One of 11 Lebanese Shiite pilgrims taken hostage by Syrian rebels in May has been released and is now in Turkey, a Turkish foreign ministry spokesman told AFP Saturday.
Hussein Ali Omar "has arrived in Turkey and we are doing our best for his return to Lebanon," said the spokesman, who requested anonymity.
The spokesman added that Turkish Foreign Minister Ahmet Davutoglu had informed Lebanese Prime Minister Najib Mikati and parliament speaker Nabih Berri of the development.
Following the phone call, Mikati voiced hope that the remaining pilgrims would be freed, Lebanon's National News Agency said.
The Turkish foreign ministry welcomed the release of the kidnapped Lebanese citizen and hoped that the remaining pilgrims "will be released as soon as possible."
"It is clear that such actions as hostage-taking will benefit nobody in the region which has been passing through a delicate time," the ministry said in a statement. "Putting an end to such actions without harming anyone is quite important for regional stability."
Omar first appeared in a video aired by Al-Jazeera television on Saturday, crossing the border into Turkey and then praising his captors on the Doha-based channel, insisting that he and the others were "guests, not captives."
"We call on the Lebanese people and the dormant Arab peoples to stand up and support this oppressed people of Syria," he said in the footage.
The captors said in a statement that Omar was released as a "goodwill gesture" in response to a request by a group of Lebanese Muslim clerics, as well as a request by an unnamed aide to Turkish Prime Minister Recep Tayyip Erdogan.
But the speaker said the release does not mean the captors have abandoned an earlier demand for Lebanon's Shiite militant group to "determine its position regarding the Syrian people and the Syrian revolution."
Iran and Syria-backed Hezbollah are staunch allies of the regime of President Bashar al-Assad.
The statement said the fate of the remaining captives would be determined "after sending letters to countries neighbouring Syria, as well as all Arab and Muslim states, to inform them of the truth about the Syrian revolution."
The pilgrims were kidnapped in Syria on May 22 while on their way home from Iran.
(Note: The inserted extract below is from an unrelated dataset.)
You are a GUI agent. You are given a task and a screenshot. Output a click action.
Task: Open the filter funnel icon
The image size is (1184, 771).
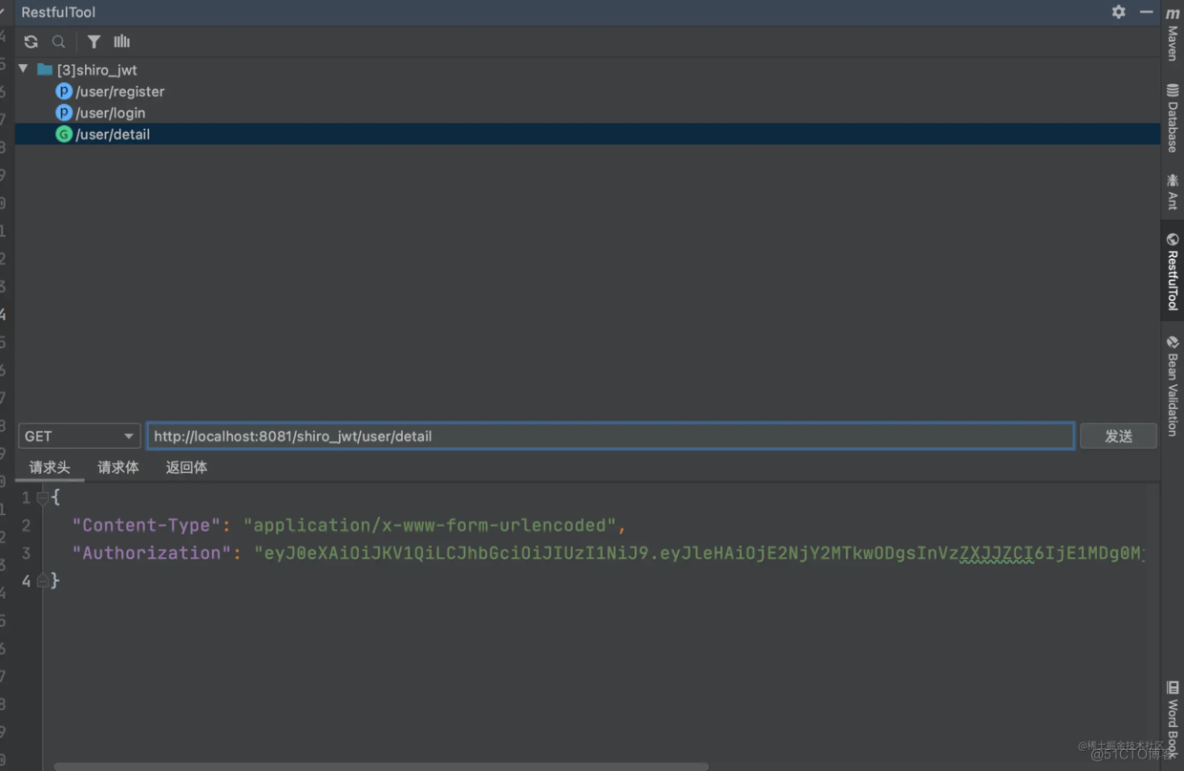point(94,42)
Unverified Lebanese media reports that some of the pilgrims had been killed in an air strike on the northern Syrian town of Aazaz earlier this month triggered a spate of violence against Syrians in Lebanon.
The release followed mass kidnappings this month in Lebanon including two Turkish nationals, prompting the Ankara government to advise its nationals to avoid non-essential travel to the country that has been battling to contain an eruption of violence triggered by events in neighbouring Syria.
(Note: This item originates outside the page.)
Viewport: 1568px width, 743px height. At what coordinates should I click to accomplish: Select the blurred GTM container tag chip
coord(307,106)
Several oil-rich Gulf countries have ordered their nationals to leave the country immediately in the face of threats, particularly against Saudis and Qataris whose governments are staunch opponents of the Syrian regime.
Turkey is home to thousands of refugees in its camps along the Syrian border and also provides sanctuary for rebel forces made up of army defectors in a separate camp where security is tighter.
Turkish officials denied any linkage between the kidnapping of Lebanese citizens in Syria and the abduction of the two Turks in Lebanon.